When Vanessa Cox graduated from Hampton High School, she went to East Tennessee State University to study speech pathology. She still kept her love of music, however, and lately the possibility of a music career has increased dramatically.

Just last week, Cox went to Nashville’s CMA Center to take part in a Young Soloists competition, the second time she has participated.

“I had my mother to handle the business side of it,” Cox said. “I placed second last year, and they reached out to me to participate again this year.”

The event has participants submit videos of themselves performing, which the judges then narrow down to eight finalists, who then travel to Nashville to perform live to determine the scholarship winners.

This time around, Cox said she won a $500 scholarship, a commemorative trophy and a chance to record two songs in a professional studio in Nashville.

“That was nerve-wracking,” Cox said. “Recording on my own is definitely more relaxed. You are more in control.”

The experience, however, was an eye-opener, she said, as it forced her out of her comfort zone in how she approached her music.

“I was able to push my voice to new limits,” she said.

Another opportunity to expand her horizons came from an ordinary grocery store trip in an Ingles, when Cox ran into the father of a former classmate.

Blake Haggard was a classmate of Cox who graduated a year ahead of her.

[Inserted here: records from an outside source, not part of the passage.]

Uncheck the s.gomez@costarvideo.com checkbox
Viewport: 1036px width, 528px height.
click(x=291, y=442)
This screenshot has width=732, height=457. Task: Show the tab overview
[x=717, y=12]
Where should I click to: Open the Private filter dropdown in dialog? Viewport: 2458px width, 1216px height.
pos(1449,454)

“He quit football to go into music,” she said. “He has followers all over the world.”

This was why it was a surprise when Haggard’s father approached her in  Ingles, asking her to perform as a female vocalist for a song Haggard was working on. It was an even bigger surprise when she learned she was going to be paid to be part of the song.

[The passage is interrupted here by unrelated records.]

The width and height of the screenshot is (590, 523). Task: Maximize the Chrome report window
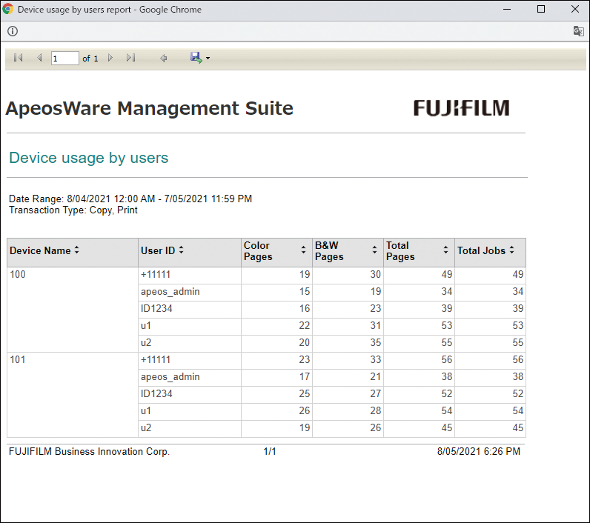[x=541, y=10]
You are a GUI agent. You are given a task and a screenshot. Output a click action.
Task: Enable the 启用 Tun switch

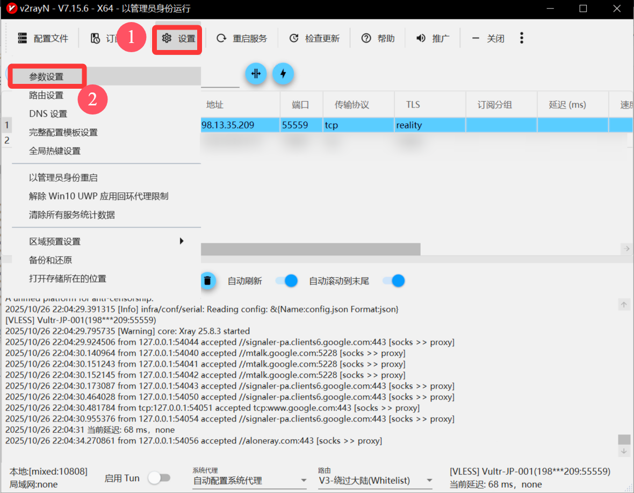click(159, 477)
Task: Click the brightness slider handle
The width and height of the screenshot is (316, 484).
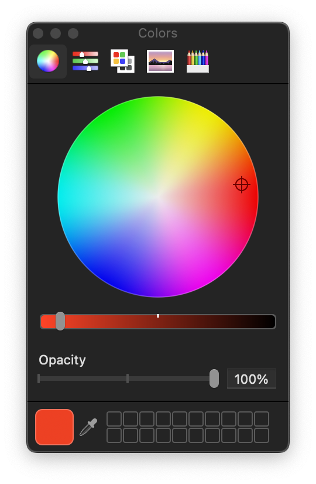Action: click(60, 321)
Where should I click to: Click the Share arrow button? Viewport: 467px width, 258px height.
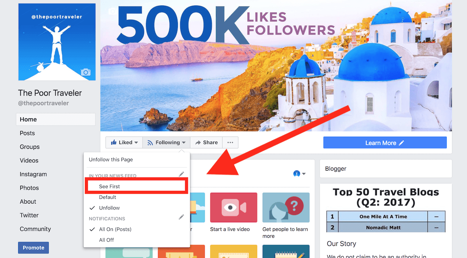coord(206,143)
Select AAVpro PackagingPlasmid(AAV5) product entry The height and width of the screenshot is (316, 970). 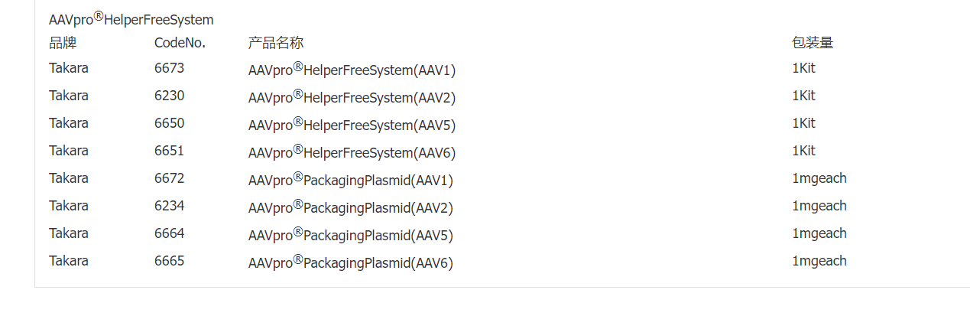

“I was going to do it for free,” she said. “I had never thought about music in a business sense.”

When the single, Drift into the Sun, went live on Spotify and iTunes, she described the experience as incredible.

“I was so amazed at seeing my picture on the screen,” Cox said. “I had a lot of hometown support. Everyone was commenting on my picture. It was my first sense of fame.”

This has led Cox, only a freshman in college pursuing a degree far removed from the arts, down a road of self-reflection.

“Is God really choosing me for all this?” she said. “Anything I do, I want to give God the glory.”

In a sense, this is Cox’s first venture into the world of professional music, and after forming connections with producers during her time in Nashville, she said she wants to continue exploring the possibilities in front of her.

“I would love to have the ability to connect with the right people in the industry,’ she said. “I have no experience in the ‘simple things.’”

No matter what the future may hold for her, Cox said she wants to use her gifts to inspire as many people as she can, whether in music or otherwise.

“I want to be a blessing to others,” she said. “I am not singing for myself. I want to bring joy to others. […] I want to be the best for them.”

As for her music, though her horizons have broadened in the past year, she said her heart will always be in the country and gospel music she grew up with.

“I still am happy singing gospel and country,” Cox said. “That is who I am. I want to continue down this path.”

She said she wants to give people back home pride in their community using these opportunities.

“No one expects it,” Cox said. “It gives people a sense of hope and pride in this part of the U.S.”